KIM Stock: 2 Reasons to Own This High-Dividend Stock
A Top High-Dividend Growth Stock
Have you always wanted to invest in commercial real estate, but never had the funds to do so? Well, there is a stock that will provide exposure to the sector without needing a large sum of money or having to accommodate tenants yourself. And to make things even more interesting, it features a high dividend yield.
The company I’m talking about is Kimco Realty Corp. (NYSE:KIM), a publicly traded company that owns, manages, develops, and operates numerous shopping centers. The company’s more than 510 properties includes discount department stores, grocery stores, and drugstores located in more 30 states across the U.S., as well as Canada and Puerto Rico.
Let’s examine why an investment in KIM stock should considered for your portfolio.
Receive a Growing Payout
The real estate sector is known for its high cash flow, with revenue also tending to be protected from inflation. This appears to be the case for KIM stock as well, given its growing high dividend. The company’s current dividend yield is 5.3%, based on the trading price of $20.14. Over the current seven-year streak of increases, the dividend has risen by 350%.
A growing payout means higher income earned on the initial capital investment. Said growth also shows how shareholders are well taken care of by Kimco. Note that it is quite possible for this trend of growth in the dividend because of the solid business model.
Consider Kimco’s renewal process. When an agreement is complete and the tenant wishes to renew, new terms are agreed to, such as the length of the contract and the rental fee. Traditionally, the renewal involves a rental fee increase above seven percent. And if the occupant chooses not to renew, a new tenant results in a revenue increase of 17% compared to the previous agreement. Every year, at least a small percentage of total tenants need to renew, meaning the dividend is always on the rise. (Source: “Kimco Realty Reports Second Quarter 2017 Results,” Kimco Realty Corp., July 26, 2017.)
More growth could also come from Kimco’s tenants, provided they grow themselves and stick around while they do. A few of the more notable users of Kimco properties that could see such growth are Home Depot Inc (NYSE:HD), Dollar Tree, Inc. (NASDAQ:DLTR), and Wal-Mart Stores Inc (NYSE:WMT). Kimco also houses Whole Foods Market, which was recently acquired by Amazon.com, Inc. (NASDAQ:AMZN). Further, Kimco tenants include both brick-and-mortar and e-commerce businesses, providing another level of diversification. (Source: “Kimco Fact Sheet, ” Kimco Realty Corp, September 30, 2016.)
Cheap Trading Valuation
KIM stock is also trading at an undervalued valuation when compared to its peers, meaning now may be the right time to pick up the shares at a discount.

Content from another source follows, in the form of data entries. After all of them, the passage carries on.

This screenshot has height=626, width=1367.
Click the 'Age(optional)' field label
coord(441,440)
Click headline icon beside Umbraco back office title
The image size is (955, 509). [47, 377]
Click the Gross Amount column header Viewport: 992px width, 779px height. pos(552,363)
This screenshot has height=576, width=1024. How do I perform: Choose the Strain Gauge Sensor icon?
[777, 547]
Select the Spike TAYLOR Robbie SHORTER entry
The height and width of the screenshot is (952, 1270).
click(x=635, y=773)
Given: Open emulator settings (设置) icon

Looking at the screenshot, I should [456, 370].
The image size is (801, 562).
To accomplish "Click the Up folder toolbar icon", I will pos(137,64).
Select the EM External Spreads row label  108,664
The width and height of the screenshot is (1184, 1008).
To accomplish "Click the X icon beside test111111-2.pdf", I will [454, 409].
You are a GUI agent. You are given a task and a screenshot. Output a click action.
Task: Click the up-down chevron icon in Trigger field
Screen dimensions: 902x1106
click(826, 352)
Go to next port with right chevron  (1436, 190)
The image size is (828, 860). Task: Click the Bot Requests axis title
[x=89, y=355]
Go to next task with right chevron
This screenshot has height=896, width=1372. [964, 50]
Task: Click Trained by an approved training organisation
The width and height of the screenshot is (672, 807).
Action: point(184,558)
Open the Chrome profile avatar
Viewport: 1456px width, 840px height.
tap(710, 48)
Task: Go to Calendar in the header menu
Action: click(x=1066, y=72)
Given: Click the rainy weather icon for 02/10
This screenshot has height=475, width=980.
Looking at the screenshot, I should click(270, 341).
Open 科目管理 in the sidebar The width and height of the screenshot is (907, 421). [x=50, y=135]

Kimco shares currently have a trading multiple of 53.4, compared to the industry average of 91.5 for the industry average (which includes competitors).
The company’s balance sheet is also stronger than that of its peers, as evidenced by its debt-to-equity ration being below 50%; that means its debt is being used and managed wisely in regards to the company’s assets, in regards to shareholder equity. The industry group ratio is above 50%, meaning most companies are risking taking on too much of a debt load in order to raise profits.
Needless to say, investors expect KIM stock’s valuation to rise and become more in line with its peers. This is currently possible due to its growing revenue thanks in part to its effective debt management. This rise could lead to a higher stock price and, in turn, valuation.
Final Thoughts About KIM Stock
KIM stock is a great means of exposure to the real estate sector while benefiting from the business’ steady cash flow. There are hundreds of properties within Kimco’s portfolio, meaning diversification, and the shares can currently be bought at a discount.